L'histoire :
Sonia, jeune italienne, revient de ses vacances en Crête. Dans le port de Patras, elle fait la rencontre des « Kurden People », ces émigrés qui fuient les persécutions subies dans « leur pays », le Kurdistan, morcelé entre plusieurs États et recoupant les terres de l'ancienne Mésopotamie (Turquie, Irak, Iran, Syrie, Arménie, Géorgie). Un million de Kurdes en Europe, quarante millions de personnes sans Etat, persécutées sur leurs terres, privées du droit d'exister. Certains fuient les montagnes, errent en Europe avant d’atterrir dans le port de Venise. Leur voyage, clandestin et tragique, s'achève parfois sur le parking abandonné d'une station service ou une plage désertée. Des hommes ivres, des bagarres, des rapines, des agressions, les containers, les codes à respecter : il est avant tout question de survie lorsqu'on a tout quitté, quand on a fui pauvreté et violences. Pour mieux comprendre l'Histoire de ce peuple opprimé, Sonia décide de faire le chemin en sens inverse. Une plongée dans l'Histoire et le présent de ce peuple étranger en tout lieu...

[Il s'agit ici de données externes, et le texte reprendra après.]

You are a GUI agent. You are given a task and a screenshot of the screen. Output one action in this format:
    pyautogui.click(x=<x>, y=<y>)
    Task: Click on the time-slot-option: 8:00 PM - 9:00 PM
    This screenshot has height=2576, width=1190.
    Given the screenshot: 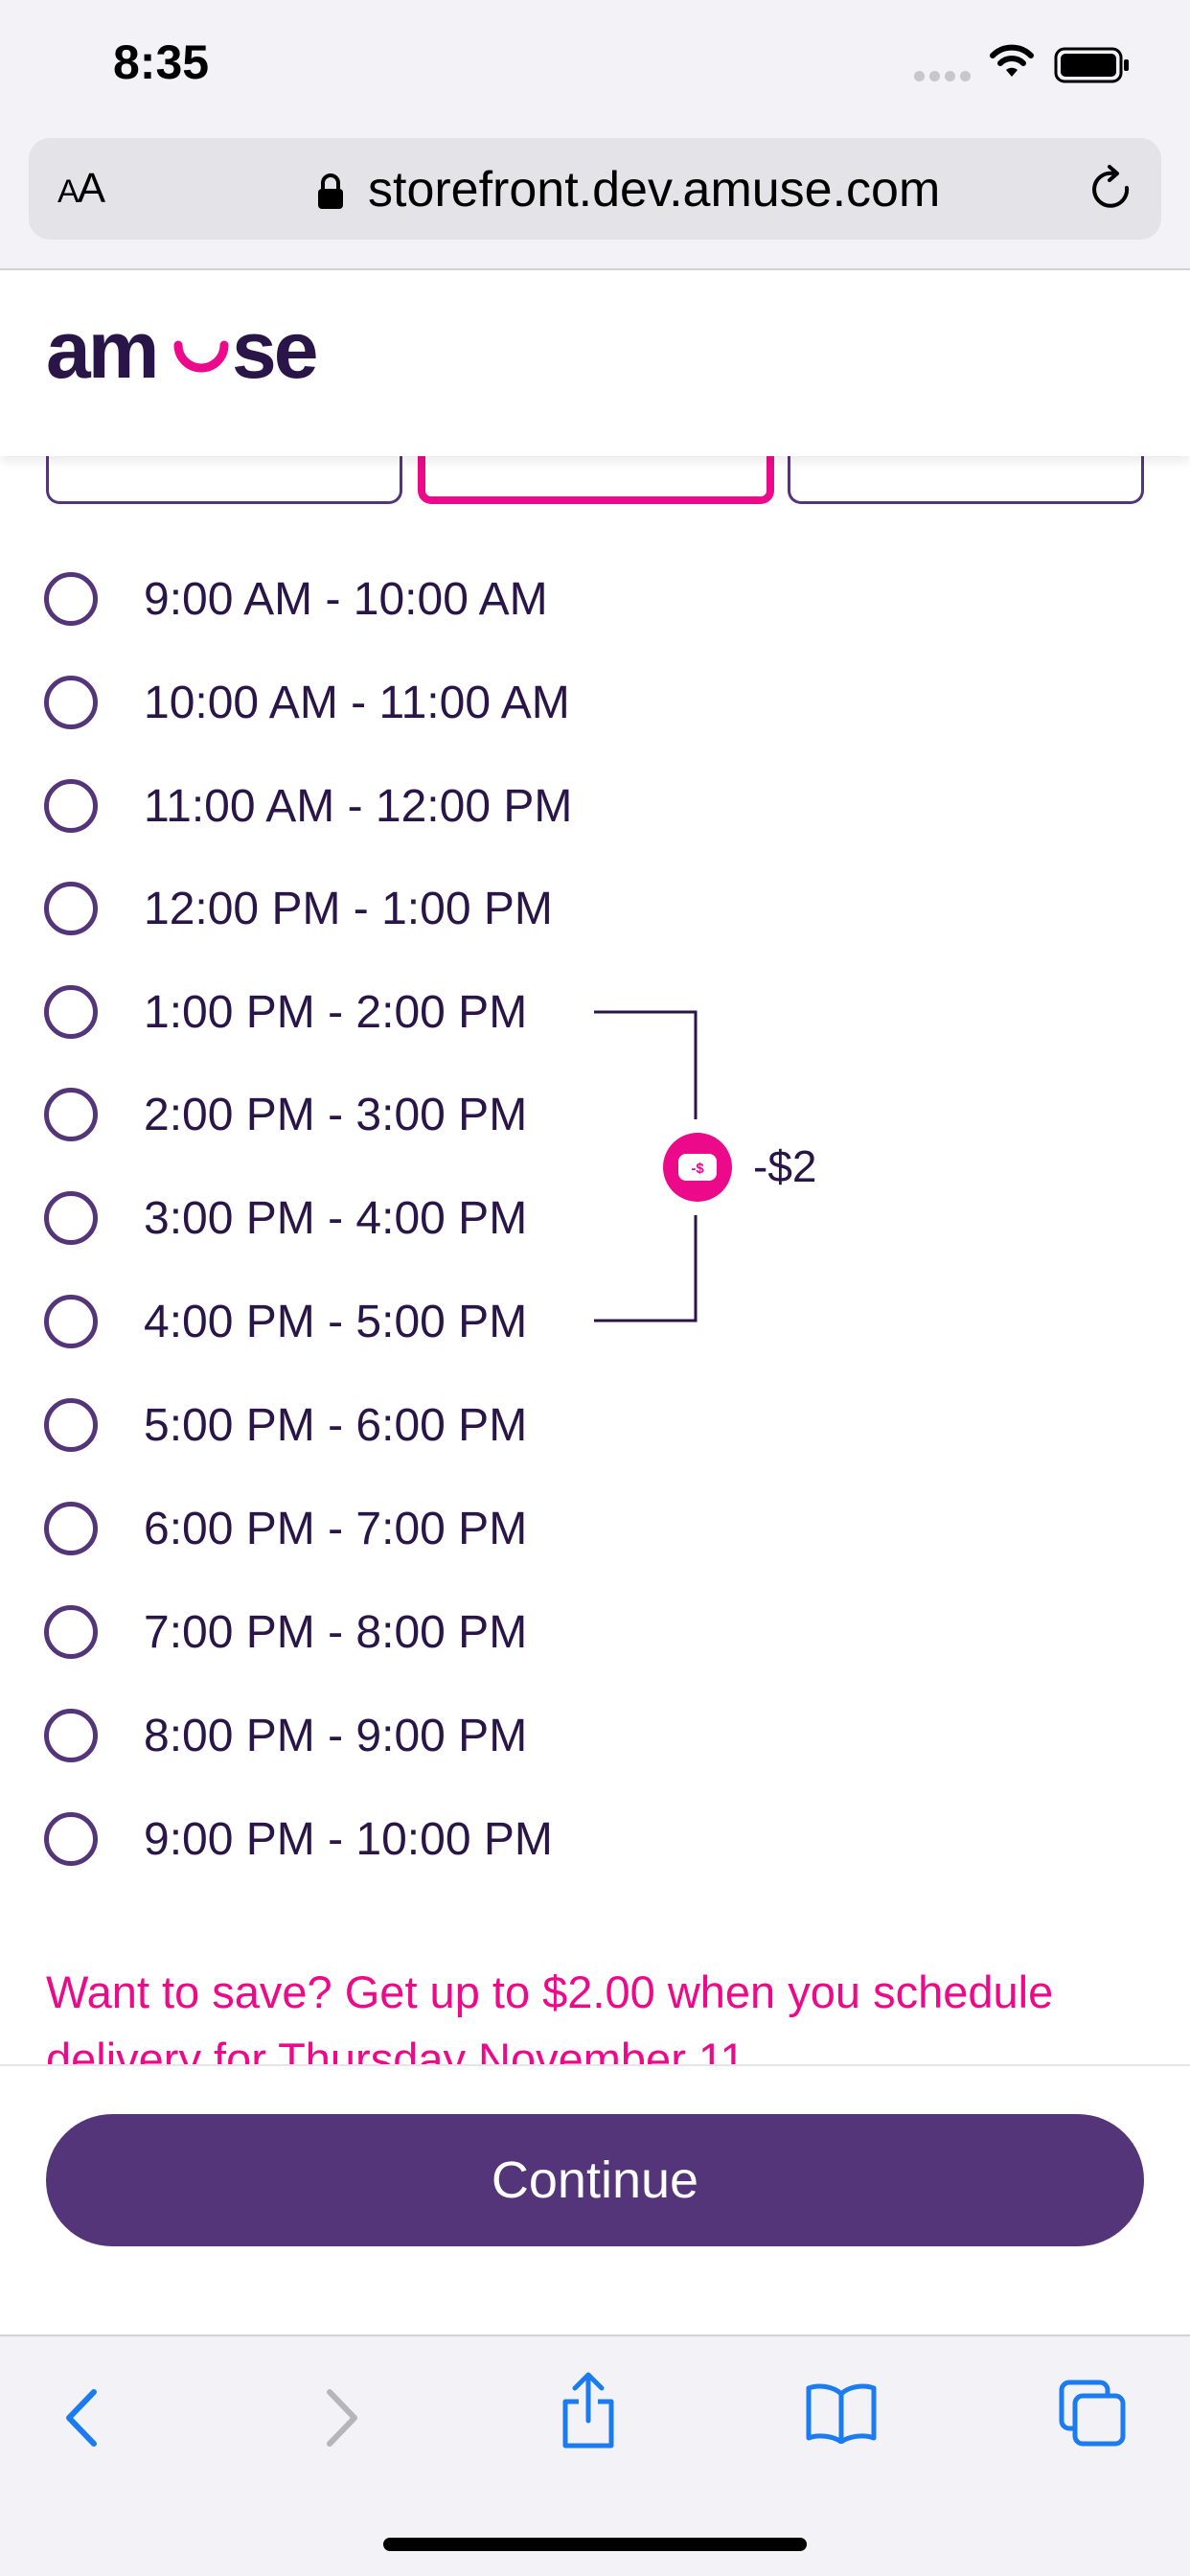 What is the action you would take?
    pyautogui.click(x=312, y=1736)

Ce qu'on en pense sur la planète BD :
Kurden People est à la fois le récit d'une errance et une tentative pour mieux comprendre l'identité d'une nation sans État, contrainte à l'exil car étrangère partout. L'italienne Marina Girardi, à l'appui de données historiques, géopolitiques et d'impressions personnelles entrecoupées de paraboles mythologiques, réussit à cerner les problématiques de ce peuple : clandestinité, exil forcé, persécutions, passé trouble. L'auteure y projette un regard à la fois sensible et distant, manière d'aborder le plus sereinement possible la complexité d'une Histoire douloureuse, celle d'un peuple forcé à l'exil, étranger où qu'il soit, parfait bouc-émissaire de maux choisis. Mais quand ils croient trouver la liberté ailleurs, en Europe de l'Ouest par exemple, celle-ci se refuse à eux, leur échappe sans cesse. La part de rêve et d'espoir en un avenir meilleur s'écrase alors sur un bitume sans âme, au détour d'un port ou d'un parking désaffecté. Ce n'est plus alors le rejet ou la négation d'une culture à l’œuvre, mais bien l'indifférence qui s'empare de ces réfugiés. Graphiquement, l'auteure s'affranchit souvent des cases pour mieux laisser s'exprimer la quête de liberté ou souligner l'errance contrainte. Précis d'histoire contemporaine, jamais ronflant, mais clair et didactique, expérience sensible mêlant grande et petite histoire, état des lieux sur l'immigration clandestine, Kurden People éclaire sans artifice le regard du lecteur sur une réalité volontairement ignorée ou occultée.